Hermiston’s growth won’t be slowing down in 2019.
Businesses and other organizations around town have plans for everything from new buildings to new programs they would like to implement over the next year. We caught up with a few about what they envision for 2019:
Umatilla County Fire District
Fire Chief Scott Stanton said the district has one main goal for 2019 — build a fifth fire station. The proposed location for the new building is a plot of land on East Walls Road and Highway 37, at the east edge of the district. Stanton said the district already has the equipment to supply another station. He said they don’t know the cost yet, but they will not go out for a bond to help pay for the station. He said they hope to have it built by summer or fall.
Stanton said the district may also see some minor changes or expansion in coverage if the transfer of the Umatilla Army Depot is completed.
He said the district is always recruiting volunteer firefighters, and as they build their new station, they will look for volunteer coverage specific to that area.

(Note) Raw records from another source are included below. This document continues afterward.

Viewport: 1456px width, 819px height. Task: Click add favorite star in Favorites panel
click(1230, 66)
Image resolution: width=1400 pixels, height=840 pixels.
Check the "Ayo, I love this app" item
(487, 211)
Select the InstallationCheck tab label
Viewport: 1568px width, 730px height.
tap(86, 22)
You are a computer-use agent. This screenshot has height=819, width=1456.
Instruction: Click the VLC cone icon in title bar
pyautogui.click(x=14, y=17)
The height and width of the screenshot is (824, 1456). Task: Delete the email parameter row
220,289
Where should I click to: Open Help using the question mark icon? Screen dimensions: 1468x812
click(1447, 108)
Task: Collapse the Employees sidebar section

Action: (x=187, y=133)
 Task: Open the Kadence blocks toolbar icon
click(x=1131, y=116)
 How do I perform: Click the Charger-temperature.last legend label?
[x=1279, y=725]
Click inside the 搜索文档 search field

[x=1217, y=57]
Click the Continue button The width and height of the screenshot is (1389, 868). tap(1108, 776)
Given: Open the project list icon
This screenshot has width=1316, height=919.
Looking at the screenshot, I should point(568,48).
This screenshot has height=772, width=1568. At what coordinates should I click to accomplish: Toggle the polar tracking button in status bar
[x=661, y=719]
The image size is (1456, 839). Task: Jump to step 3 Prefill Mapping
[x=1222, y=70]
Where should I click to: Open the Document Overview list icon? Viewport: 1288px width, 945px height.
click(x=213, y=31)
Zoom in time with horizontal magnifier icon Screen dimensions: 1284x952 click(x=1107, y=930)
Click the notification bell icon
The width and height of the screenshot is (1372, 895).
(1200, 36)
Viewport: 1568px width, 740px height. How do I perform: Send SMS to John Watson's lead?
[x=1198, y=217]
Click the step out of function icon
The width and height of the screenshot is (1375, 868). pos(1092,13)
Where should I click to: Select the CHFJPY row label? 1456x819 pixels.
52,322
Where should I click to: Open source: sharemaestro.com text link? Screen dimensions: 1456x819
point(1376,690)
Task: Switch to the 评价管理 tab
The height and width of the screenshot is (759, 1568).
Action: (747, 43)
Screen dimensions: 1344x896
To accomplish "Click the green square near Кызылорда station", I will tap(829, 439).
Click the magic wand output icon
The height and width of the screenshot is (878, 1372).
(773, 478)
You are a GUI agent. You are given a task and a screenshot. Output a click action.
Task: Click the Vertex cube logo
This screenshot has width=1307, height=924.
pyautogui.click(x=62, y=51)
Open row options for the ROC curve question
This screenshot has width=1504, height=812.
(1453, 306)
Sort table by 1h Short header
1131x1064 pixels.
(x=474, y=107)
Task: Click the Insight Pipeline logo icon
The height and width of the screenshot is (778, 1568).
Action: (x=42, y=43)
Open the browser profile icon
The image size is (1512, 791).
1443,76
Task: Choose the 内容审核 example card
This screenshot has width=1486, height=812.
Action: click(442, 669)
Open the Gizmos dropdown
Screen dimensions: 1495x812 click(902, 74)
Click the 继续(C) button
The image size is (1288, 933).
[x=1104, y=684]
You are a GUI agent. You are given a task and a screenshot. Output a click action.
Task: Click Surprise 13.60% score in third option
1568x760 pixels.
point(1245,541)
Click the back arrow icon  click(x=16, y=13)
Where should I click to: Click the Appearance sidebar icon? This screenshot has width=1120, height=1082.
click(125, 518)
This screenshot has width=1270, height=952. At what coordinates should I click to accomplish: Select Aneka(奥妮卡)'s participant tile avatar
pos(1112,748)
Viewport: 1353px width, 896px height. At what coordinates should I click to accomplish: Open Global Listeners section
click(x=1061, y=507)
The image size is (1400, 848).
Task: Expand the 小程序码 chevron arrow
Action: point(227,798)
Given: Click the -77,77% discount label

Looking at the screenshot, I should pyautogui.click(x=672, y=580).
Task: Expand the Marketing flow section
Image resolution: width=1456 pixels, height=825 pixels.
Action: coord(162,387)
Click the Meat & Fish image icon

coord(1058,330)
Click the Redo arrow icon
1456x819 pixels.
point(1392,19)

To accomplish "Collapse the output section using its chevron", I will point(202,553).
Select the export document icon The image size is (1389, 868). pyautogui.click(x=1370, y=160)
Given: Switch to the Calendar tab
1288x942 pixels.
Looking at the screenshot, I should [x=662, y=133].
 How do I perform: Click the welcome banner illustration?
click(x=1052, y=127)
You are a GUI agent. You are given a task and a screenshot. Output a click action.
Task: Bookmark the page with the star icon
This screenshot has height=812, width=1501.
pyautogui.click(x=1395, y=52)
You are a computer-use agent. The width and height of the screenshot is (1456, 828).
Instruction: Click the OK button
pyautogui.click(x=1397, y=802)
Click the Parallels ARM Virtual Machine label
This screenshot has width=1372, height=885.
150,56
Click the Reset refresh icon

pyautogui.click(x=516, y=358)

Umatilla Electric Cooperative
UEC spokesman Steve Meyers said the electric cooperative has a few projects in the works for this year. One, he said, is a second transmission line from the McNary Substation to the Hermiston Butte Substation. The line, 5 miles long and 115 kilovolts, is in the final stages of planning and permitting. Meyers said the line will provide service to residential customers in Hermiston, Stanfield and Umatilla. Meyers said this line is in response to a 30 percent increase in customer demand for residential power over the last two decades.
Meyers said the company is also constructing a new substation in Morrow County, south of Homestead Road. Called the Oregon Trail Substation, the new facility will serve irrigation and farming activities in the area.
Both those projects are part of a nearly $65 million plan for the next biennium, Meyers said, which includes other projects in the region as well.
Greater Hermiston Area Chamber of Commerce
It is inevitable that 2019 will be a year of change for the Greater Hermiston Area Chamber of Commerce.
The chamber is currently searching for a new chief executive officer after former chamber director Debbie Pedro, who served in the position for 10 years, resigned in December.
Chamber board president Paul Keeler said parts of the chamber’s path will be charted by the incoming director, who will bring a “fresh perspective” to the role.
“A lot will depend on the new director,” he said.
In the interim, however, the chamber is moving forward with two large projects. The organization has received $1 million from the Oregon legislature to pay for a new building, which will include offices for the chamber, meeting space available to businesses and an area for workforce development programs.
More specific plans are still being worked out, Keeler said, but the chamber is getting close to finalizing a location.
“Plans are getting more and more definite,” he said. “We have a piece of property we’re looking at, and we’re hoping in 2019 to possibly even break ground.”
$1 million won’t be enough to cover the cost of the entire business center, so Keeler said the chamber will be fundraising for the rest. To assist in those efforts, the chamber is starting a nonprofit foundation, where donations to the building, Leadership Hermiston service projects and other chamber programs will be tax-deductible.
Hermiston Police Department
Hermiston Police Chief Jason Edmiston said there are a few changes on the horizon in 2019. One, he said, is that police officers will start to work events at Eastern Oregon Trade and Event Center as contracted employees of the company VenuWorks, which manages EOTEC. Edmiston said the benefit to having officers work under VenuWorks is that it wouldn’t affect their benefits as city employees.
“The PERS liability to the city is pretty significant,” he said. ‘This removes them from being in overtime capacity.”
He said he has offered that service to other local companies and groups as well.
The department is also looking at some new traffic enforcement plans. Lt. Randy Studebaker said he hopes they will be able to implement a process that police in Cheyenne, Wyoming use.
“They do this every Christmas — an officer dresses up in a Grinch costume at a different location, running radar, and a stationed police officer chases down the cars he spots,” Studebaker said. “It’s well-publicized — they’ll be at this location at 10 a.m. on this day.”
Edmiston said they have some trouble spots in mind where they’d like to try this — such as Highway 395 and Elm Ave., but logistically, it may be difficult to have a police car stationed in such a busy spot.
Nevertheless, they said they hope to give the process a try, although Studebaker said he wasn’t sure about the costumes.
“It’s unconventional, but it’s well-publicized ahead of time,” he said. “Obviously our goal is voluntary compliance.”